SUMMARY OF THE INVENTION
[0007] An object of the present invention is to provide an improved
material handling machine.
[0008] Thus according to the present invention there is provided a
method of operating a material handling machine, the machine
including an engine, one or more stabilisers, and a control means
selectively operable by an operator to move the one or more
stabilisers, the method including the steps of: [0009] a) starting
with the one or more stabilisers in a first position and the engine
running at a first engine speed, [0010] b) actuating the control
means to move at least one if the stabilisers towards a second
position, actuation of the control means causing the engine speed
to increase, [0011] c) unactuating the control means so as to
simultaneously stop movement of said at least one of the
stabilisers and allow the engine speed to reduce towards the first
engine speed.
[0012] Advantageously as the or each stabiliser is moved then the
engine speed is automatically increased without the need of
operator input. Once the or each stabiliser has been moved to an
appropriate position (e.g. either deployed or retracted) then the
engine speed will reduce, thereby saving fuel.

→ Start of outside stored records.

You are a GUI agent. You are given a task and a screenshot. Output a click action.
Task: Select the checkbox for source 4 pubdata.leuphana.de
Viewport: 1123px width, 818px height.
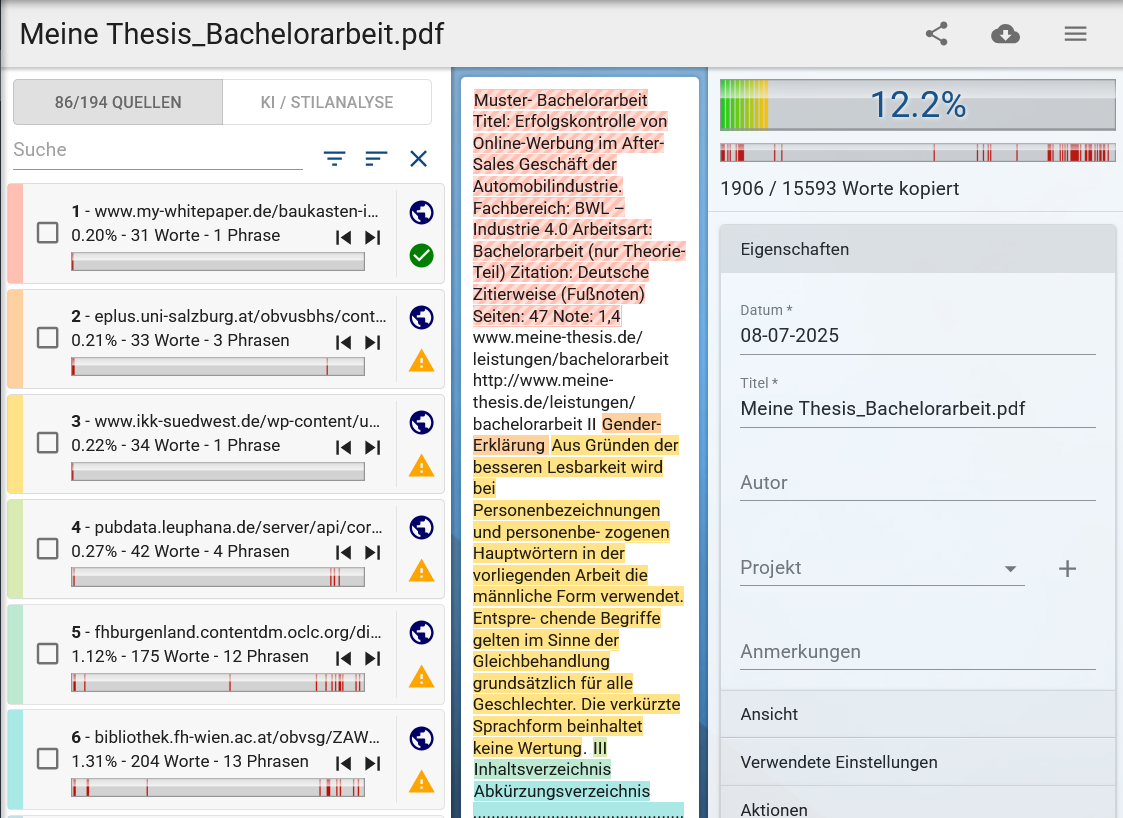point(48,548)
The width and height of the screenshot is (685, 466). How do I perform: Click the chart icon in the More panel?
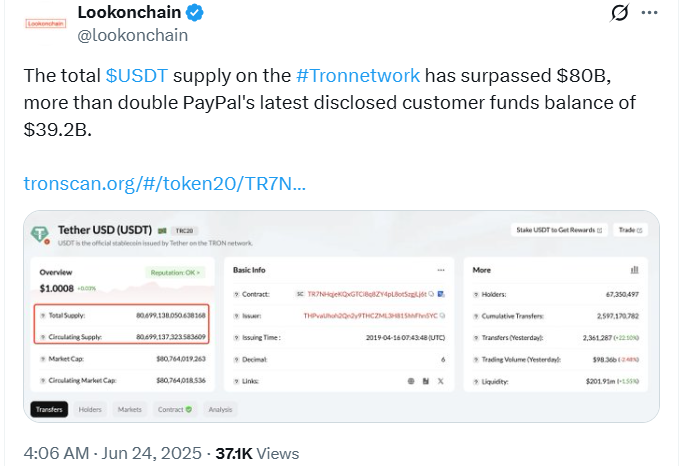[x=634, y=270]
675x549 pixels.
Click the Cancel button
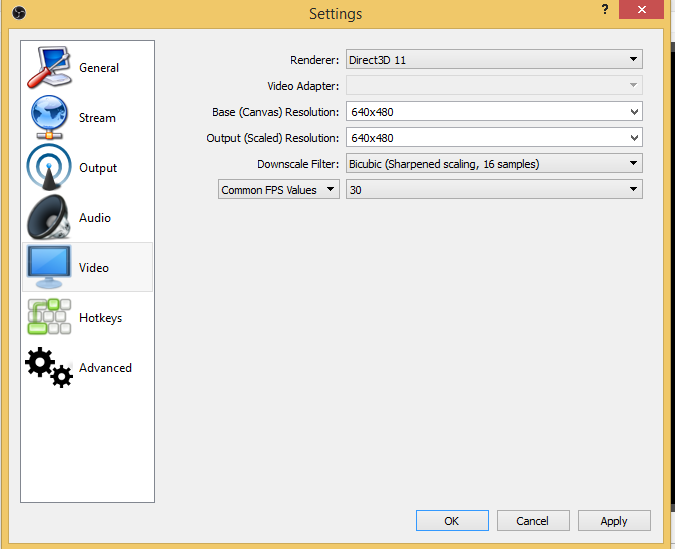pos(532,521)
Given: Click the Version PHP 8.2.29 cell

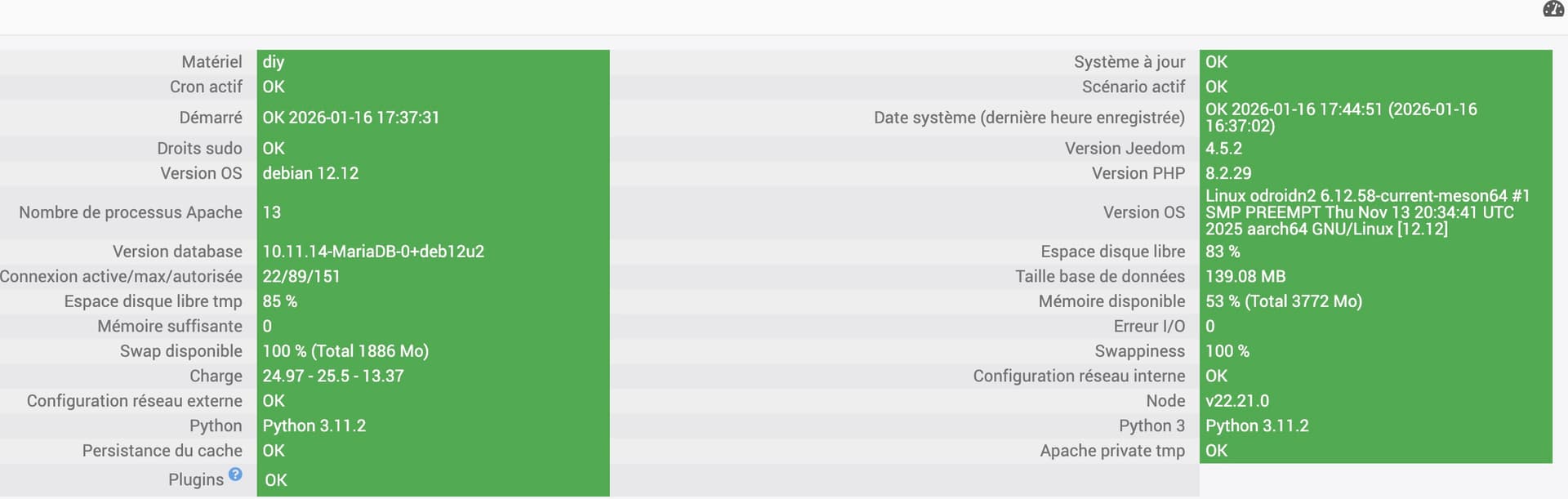Looking at the screenshot, I should [1228, 173].
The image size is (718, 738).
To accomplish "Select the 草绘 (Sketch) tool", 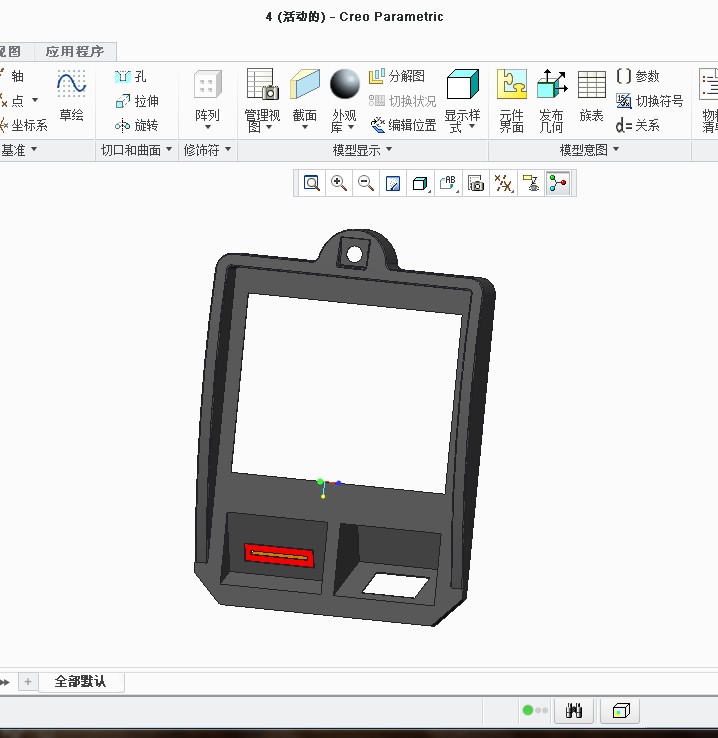I will click(71, 97).
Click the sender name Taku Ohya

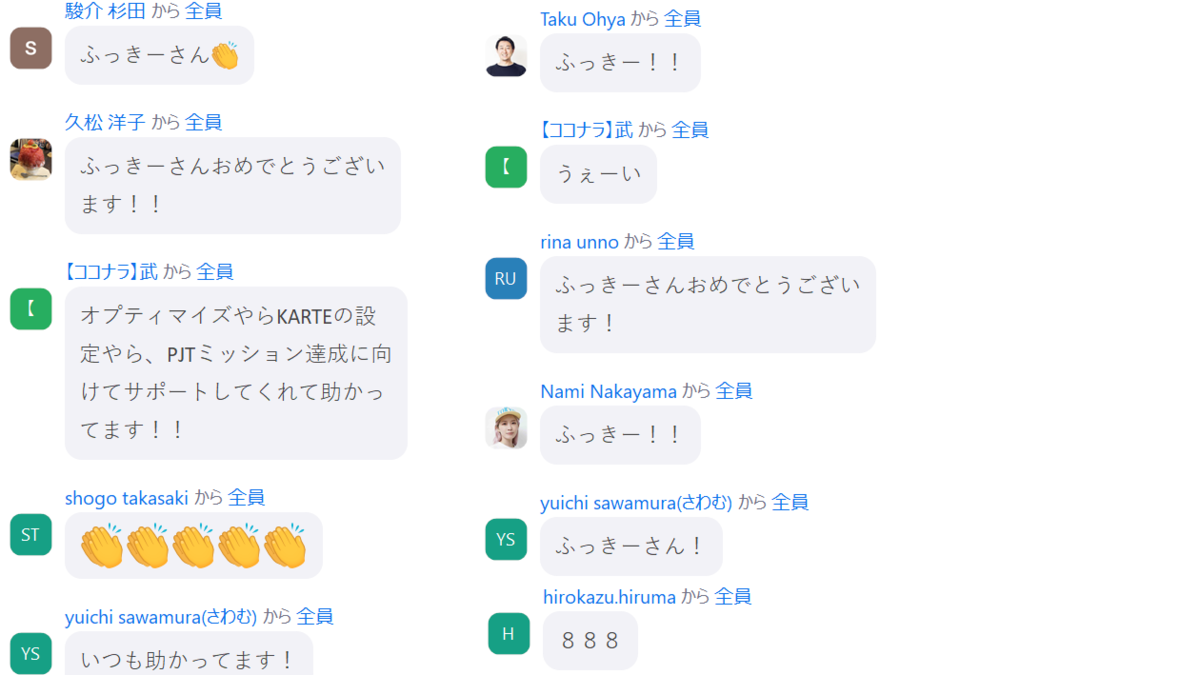[x=583, y=19]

[0013] The first engine speed may be an engine idle speed.
[0014] The machine may include one or more operator actuated
throttles, the or each operator actuated throttle may be set to one
of an engine idle speed or a disabled condition.
[0015] The first engine speed may be above an engine idle speed and
may be set by an operator actuator throttle device.
[0016] The machine may include an auto idle function operable to
reduce the engine speed below an engine speed defined by the
operator actuated throttle device after a period of inactivity.
[0017] The method may include the step of:--d) allowing the auto
idle function to reduce the engine speed to below the first engine
speed.
[0018] The one or more operator actuator device may be selected
from a hand throttle and a foot throttle.
[0019] The or each stabiliser may be constrained to move through a
predetermined path when moving between the first position and the
second position.
[0020] The one or more stabilisers may be defined by a first
stabiliser mounted on a right hand side of the machine and a second
stabiliser mounted on a left hand side of the machine.
[0021] The first and second stabilisers may be mounted on the rear
of the machine.
[0022] The first and second stabilisers may be mounted on the front
of the machine.
[0023] The first and second stabilisers may be pivotally mounted
about a generally horizontal axis to move between a retracted and
deployed position.
[0024] The first and second stabilisers may be translatable
generally vertically to move between a retracted and a deployed
position.
[0025] The one or more stabilisers may be defined by a transversely
orientated blade.
[0026] The blade may be pivotally mounted about a generally
horizontal axis.
[0027] The blade may be pivotally mounted directly to a chassis of
the machine so as to be constrained to move about an arc.
[0028] A first link may be pivotally mounted directly to a chassis
of the machine and may be pivotally mounted to the blade and a
second link may be pivotally mounted directly to the chassis of the
machine and may be pivotally mounted to the blade so as to form a
four bar linkage.
[0029] The machine may further include one or more elastomeric
ground engaging motive devices.
[0030] During step b), the engine speed may increase to a
predetermined speed.
[0031] During step b) engine speed may increase proportionally to
an amount of actuation of the control means.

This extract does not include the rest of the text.